Despite a fairly broad implementation and application of real-time PCR, there still exists a vacuum in determining the correct procedures for the examination of quantitative real-time PCR; more explicitly, there is a need to determine appropriate procedures to attain the right kind of statistical treatment. In today’s various methods of data analysis, the key statistical inferences are not as exclusive as required like confidence interval. This paper presents and tends to relate four statistical models and approaches on the basis of standard curve method and methods for data analysis.
The first approach developed a multiple regression analysis model for the determination of ∆∆Ct directly from the approximation of interface of gene and treatment paraphernalia. The second approach used the analysis of covariance i.e. ANCOVA model where the derivation of ∆∆Ct could be made through the sequential evaluation and analysis of effects of concurrent variables. The remainder of the models chiefly involves the calculation of ∆Ct subsequently connected through the non-parametric comparable Wilcoxon test and a two group T-test. Moreover, a data quality control model was established, which was then applied through the SAS programs determined for all of the aforementioned approaches; analyzed data output was also presented for a sample set.

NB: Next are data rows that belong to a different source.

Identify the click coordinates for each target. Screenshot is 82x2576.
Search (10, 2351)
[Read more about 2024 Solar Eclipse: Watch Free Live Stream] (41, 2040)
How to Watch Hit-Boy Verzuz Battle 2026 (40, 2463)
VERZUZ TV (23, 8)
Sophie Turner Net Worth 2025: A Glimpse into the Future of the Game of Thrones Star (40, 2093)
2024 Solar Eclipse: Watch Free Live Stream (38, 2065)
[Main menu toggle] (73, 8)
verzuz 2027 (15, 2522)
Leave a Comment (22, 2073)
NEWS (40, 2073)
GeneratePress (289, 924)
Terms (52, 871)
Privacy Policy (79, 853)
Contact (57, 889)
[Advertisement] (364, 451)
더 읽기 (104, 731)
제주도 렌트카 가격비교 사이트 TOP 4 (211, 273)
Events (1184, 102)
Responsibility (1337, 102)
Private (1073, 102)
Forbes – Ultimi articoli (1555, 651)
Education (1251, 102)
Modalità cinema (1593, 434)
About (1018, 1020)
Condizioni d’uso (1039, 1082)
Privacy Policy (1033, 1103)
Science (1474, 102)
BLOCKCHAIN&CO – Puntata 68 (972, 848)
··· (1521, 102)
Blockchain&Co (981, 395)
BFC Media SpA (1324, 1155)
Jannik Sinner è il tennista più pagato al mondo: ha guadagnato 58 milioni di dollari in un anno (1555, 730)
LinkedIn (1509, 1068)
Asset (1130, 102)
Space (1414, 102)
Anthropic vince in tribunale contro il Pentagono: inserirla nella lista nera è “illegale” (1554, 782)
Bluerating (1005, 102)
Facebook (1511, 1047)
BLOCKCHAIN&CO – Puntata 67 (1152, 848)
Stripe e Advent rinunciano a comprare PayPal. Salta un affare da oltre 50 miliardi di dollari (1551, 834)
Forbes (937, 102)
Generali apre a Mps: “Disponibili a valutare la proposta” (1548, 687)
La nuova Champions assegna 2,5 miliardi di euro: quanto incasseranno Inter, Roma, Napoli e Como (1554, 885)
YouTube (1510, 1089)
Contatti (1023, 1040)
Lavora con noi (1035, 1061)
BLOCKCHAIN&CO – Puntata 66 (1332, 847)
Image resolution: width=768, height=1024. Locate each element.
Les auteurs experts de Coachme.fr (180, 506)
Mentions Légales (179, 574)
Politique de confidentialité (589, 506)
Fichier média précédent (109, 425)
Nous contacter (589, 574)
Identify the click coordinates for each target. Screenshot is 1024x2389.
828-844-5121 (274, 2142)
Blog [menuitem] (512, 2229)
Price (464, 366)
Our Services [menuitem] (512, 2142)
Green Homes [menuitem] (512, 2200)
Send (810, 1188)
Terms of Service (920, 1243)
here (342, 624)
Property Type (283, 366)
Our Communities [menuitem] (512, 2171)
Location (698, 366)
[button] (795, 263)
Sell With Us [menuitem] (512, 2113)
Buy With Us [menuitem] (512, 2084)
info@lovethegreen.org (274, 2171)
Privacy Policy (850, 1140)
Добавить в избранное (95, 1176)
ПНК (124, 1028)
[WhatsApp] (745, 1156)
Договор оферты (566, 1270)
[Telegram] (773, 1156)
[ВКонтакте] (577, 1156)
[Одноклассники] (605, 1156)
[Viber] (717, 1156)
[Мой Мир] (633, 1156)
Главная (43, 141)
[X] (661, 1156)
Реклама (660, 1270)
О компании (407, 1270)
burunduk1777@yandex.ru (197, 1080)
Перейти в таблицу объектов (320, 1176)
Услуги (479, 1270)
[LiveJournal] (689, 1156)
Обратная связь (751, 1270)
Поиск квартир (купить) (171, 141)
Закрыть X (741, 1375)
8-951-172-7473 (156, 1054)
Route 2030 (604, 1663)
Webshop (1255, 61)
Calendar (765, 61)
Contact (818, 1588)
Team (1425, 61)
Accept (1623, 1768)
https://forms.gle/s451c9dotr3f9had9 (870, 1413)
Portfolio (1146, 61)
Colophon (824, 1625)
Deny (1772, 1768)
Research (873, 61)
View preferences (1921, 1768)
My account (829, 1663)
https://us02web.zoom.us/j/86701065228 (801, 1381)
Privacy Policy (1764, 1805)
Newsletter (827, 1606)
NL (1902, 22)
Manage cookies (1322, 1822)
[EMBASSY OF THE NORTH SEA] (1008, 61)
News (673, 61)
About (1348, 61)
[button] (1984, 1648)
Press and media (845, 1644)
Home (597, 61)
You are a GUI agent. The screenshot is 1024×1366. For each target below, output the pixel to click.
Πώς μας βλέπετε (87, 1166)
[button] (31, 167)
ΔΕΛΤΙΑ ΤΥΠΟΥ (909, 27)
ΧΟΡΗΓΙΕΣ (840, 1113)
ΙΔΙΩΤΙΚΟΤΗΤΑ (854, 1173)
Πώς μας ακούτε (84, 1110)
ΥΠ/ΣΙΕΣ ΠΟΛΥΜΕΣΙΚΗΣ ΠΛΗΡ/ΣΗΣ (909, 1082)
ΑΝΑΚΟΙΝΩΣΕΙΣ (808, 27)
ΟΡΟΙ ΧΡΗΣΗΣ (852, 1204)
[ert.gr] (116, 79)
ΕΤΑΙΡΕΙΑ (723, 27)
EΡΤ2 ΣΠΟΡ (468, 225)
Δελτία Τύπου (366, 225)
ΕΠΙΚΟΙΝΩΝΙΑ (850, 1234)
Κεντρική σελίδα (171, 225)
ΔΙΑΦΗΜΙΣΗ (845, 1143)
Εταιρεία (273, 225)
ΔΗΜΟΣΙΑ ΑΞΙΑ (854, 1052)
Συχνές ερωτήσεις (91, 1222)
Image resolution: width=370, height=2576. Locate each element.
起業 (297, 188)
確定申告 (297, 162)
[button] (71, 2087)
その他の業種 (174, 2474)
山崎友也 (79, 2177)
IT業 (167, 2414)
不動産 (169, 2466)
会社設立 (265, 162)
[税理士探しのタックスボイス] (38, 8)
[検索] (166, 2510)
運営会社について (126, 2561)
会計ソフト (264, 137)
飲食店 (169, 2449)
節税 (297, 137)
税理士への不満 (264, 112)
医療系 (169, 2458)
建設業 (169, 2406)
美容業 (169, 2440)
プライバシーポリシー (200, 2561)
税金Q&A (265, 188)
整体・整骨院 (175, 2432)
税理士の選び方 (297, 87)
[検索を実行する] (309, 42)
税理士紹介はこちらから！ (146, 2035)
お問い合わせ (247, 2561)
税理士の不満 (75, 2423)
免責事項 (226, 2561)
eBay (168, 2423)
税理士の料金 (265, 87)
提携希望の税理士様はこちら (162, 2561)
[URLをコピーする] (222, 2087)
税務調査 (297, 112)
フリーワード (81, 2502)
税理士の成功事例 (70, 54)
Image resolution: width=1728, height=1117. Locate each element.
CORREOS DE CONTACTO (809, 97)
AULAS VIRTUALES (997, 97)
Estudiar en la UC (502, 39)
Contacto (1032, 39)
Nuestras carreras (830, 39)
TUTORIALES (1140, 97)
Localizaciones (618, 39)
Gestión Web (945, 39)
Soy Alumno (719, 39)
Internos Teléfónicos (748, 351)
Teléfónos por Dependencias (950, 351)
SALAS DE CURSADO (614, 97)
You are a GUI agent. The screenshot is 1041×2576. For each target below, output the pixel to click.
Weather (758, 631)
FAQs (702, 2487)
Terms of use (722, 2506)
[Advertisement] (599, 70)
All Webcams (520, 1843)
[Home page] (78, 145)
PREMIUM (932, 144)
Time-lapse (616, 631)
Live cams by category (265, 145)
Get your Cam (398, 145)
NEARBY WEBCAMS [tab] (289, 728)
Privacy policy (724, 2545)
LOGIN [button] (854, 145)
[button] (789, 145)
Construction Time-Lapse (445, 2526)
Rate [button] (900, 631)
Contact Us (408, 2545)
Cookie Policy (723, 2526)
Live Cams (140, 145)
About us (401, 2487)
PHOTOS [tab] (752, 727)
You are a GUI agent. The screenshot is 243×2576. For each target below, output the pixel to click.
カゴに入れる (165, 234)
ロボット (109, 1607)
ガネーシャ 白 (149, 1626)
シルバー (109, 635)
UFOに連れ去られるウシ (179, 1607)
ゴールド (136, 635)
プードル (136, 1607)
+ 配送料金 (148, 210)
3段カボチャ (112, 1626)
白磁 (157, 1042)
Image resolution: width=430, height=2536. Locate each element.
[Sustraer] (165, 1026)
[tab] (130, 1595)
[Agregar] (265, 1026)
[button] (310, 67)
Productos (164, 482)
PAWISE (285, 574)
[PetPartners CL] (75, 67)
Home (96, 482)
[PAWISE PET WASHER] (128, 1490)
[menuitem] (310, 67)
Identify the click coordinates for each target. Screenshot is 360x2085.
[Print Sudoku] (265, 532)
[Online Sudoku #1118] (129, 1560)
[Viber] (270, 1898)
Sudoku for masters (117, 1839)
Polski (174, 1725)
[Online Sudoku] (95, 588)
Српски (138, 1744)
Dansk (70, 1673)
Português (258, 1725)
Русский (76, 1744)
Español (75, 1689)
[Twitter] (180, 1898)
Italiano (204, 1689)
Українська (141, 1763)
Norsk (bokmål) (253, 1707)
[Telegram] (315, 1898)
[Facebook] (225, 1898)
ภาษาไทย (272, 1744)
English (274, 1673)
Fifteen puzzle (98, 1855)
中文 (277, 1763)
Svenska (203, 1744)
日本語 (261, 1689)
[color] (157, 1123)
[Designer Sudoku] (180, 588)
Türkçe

The SAS programs were used to put forward practical statistical solutions for real-time PCR data while the programs were also utilized to analyze a sample dataset. After a comprehensive analysis conducted through the approaches and models mentioned above, similar results were obtained.
Inhaltsverzeichnis (Table of Contents)
- A- Introduction:
- i) Overview of the Project:
- ii) Guidance from research articles:
- iii) Purpose of the project:
- iv) Significance of study:
- B- Method:
Zielsetzung und Themenschwerpunkte (Objectives and Key Themes)
This paper aims to analyze and compare four statistical models for analyzing quantitative real-time PCR data, specifically focusing on the determination of appropriate procedures for data analysis and statistical treatment.
- Statistical models for real-time PCR data analysis
- Data quality control in real-time PCR
- The reliability and validity of real-time PCR data in biomedical sciences
- The significance of real-time PCR in biomedical research
- The role of the Polymerase Chain Reaction (PCR) in biomedical history
Zusammenfassung der Kapitel (Chapter Summaries)
The introduction provides a comprehensive overview of real-time PCR, its significance in biomedical sciences, and the need for reliable data analysis methods. It highlights the evolution of real-time PCR from a complex to a widely-used and affordable technique, emphasizing its crucial role in various fields like microbiology and gene expression analysis.
The "Method" section delves into the discrepancies between data quality standards of two mathematical models for relative quantification of real-time PCR data. It explores the AACt method and the efficiency-calibrated method, highlighting their contrasting assumptions. The section introduces a data correlation model for examining data quality, emphasizing the importance of a linear relationship between Ct and the logarithm of template concentration for all sample concentrations and genes involved.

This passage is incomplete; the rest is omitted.